This is a disease which is supposed to be hereditary and is stated by some to be allied to consumption. A scrofulous child does not, however, often become consumptive. The signs of the disease are well known. The child is thin, pale, and unwholesome-looking, it has not the gaiety of childhood, and the glands, especially those of the neck, become hardened and swollen, and often slowly suppurate and discharge a purulent cheesy substance. The edges of these abscesses are ragged, and, when healing takes place, depressed puckered cicatrices are formed. These are unsightly, and are characteristic of a scrofulous diathesis. Malodorous discharges from the ears or nose are not infrequent in scrofula.

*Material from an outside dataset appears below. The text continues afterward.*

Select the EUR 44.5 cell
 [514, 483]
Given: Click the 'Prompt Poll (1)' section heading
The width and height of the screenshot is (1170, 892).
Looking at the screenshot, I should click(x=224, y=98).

The treatment is simply nourishing food and fresh air, Care should first be taken to ascertain what the child can digest well, and all indigestible food should be avoided. "An abundant supply of good milk should be the basis of its diet; also wholemeal bread and plenty of butter" (Yeo). Fatty foods are what seem to be needed in scrofula; and as puddings are, as a rule, better liked by children than meat, there is little difficulty in getting them to eat food so agreeable to them. A plentiful supply of butter and cream with breakfast and tea, bread and dripping, suet pudding with jam and treacle, apple and suet pudding are all good foods for the scrofulous. Cod-liver oil is the doctor's sheet-anchor; but where this is not well borne, or there is a dislike to it, cream may take its place. To make this digestible it is only necessary to add a teaspoon-tul of cherry brandy to a wineglassful of cream. Cream and soda water will be found an excellent drink for the scrofulous. The clothing should be of wool, and every opportunity taken to give the child a healthy active lite in the sunshine or by the seaside. The dreaded disease may thus be warded off or ameliorated, and the weak and scrofulous child grow into a healthy adult.